DOCUMENT →

# Scrublife - Stoner/Druggy Rap.



## AltarNation (Nov 26, 2012)

Practically all I listen to right now.

This stuff isn't for everyone, but I love the shit out of it. Really clever but playful lyrics that ride the line of being insane/stupid/awesome/clever/wise all at once... unusual rhythms, often with slow grooving beats, FUN TIMES.

Anyone listen to stuff like this?

Got more artists (of a similar style) that you wanna recommend?

Wax:

http://www.youtube.com/watch?v=djCKc8F3mi8
http://www.youtube.com/watch?v=ZsO4w7hTdWE
http://www.youtube.com/watch?v=djCKc8F3mi8
Free Albums (Get "Scrublife"):
http://waxdotcom.bandcamp.com/

The Palmer Squares:

http://www.youtube.com/watch?v=-3_ehoqISCs
http://www.youtube.com/watch?v=-OGz9M_PXeU
http://www.youtube.com/watch?v=hWaOAqEeats
Free EP's and cheap albums:
http://thepalmersquares.bandcamp.com/

Das Racist:

http://www.youtube.com/watch?v=MzWxf7tf3Qo
http://www.youtube.com/watch?v=Xmq9T0MZ_RQ
http://www.youtube.com/watch?v=NzCukmO4fhg
Multiple full albums on bandcamp but I think you gotta pay for em (or play em free from the site): http://dasracist.bandcamp.com/album/shut-up-dude


----------



## AltarNation (Nov 26, 2012)

PROBLEM SET →
A - Reproduce the part of the stoner rap thread starting with "Practically all I" and going on through "stuff like this?".
B - In the stoner rap thread, what kind of beats does the poster say this music often has?

GIVEN MATERIAL →

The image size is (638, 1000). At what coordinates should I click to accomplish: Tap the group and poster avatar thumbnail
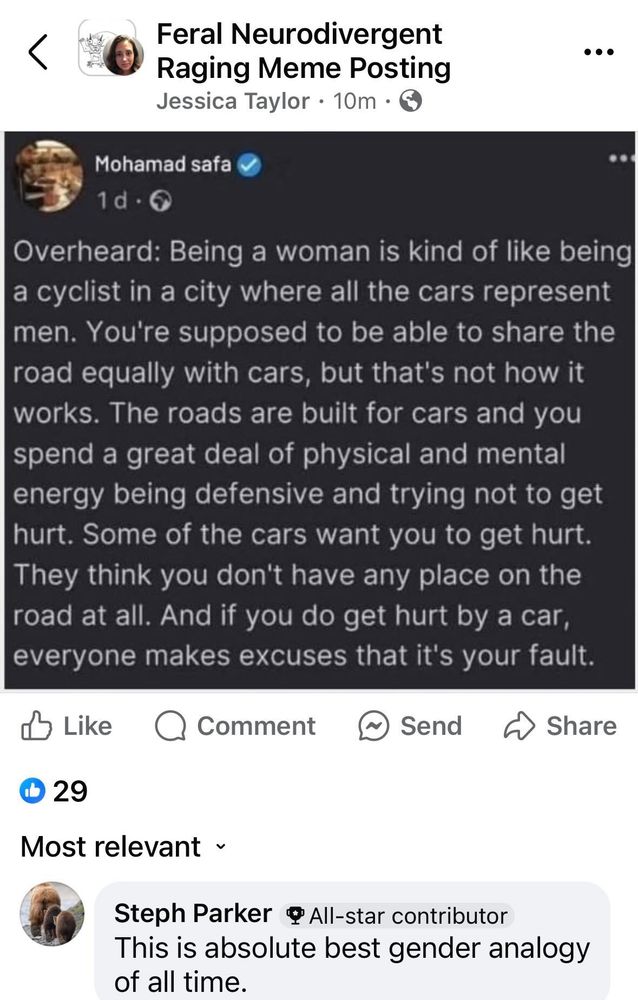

ANSWERS PER TASK →
A -
Practically all I listen to right now.

This stuff isn't for everyone, but I love the shit out of it. Really clever but playful lyrics that ride the line of being insane/stupid/awesome/clever/wise all at once... unusual rhythms, often with slow grooving beats, FUN TIMES.

Anyone listen to stuff like this?

B - Slow grooving beats.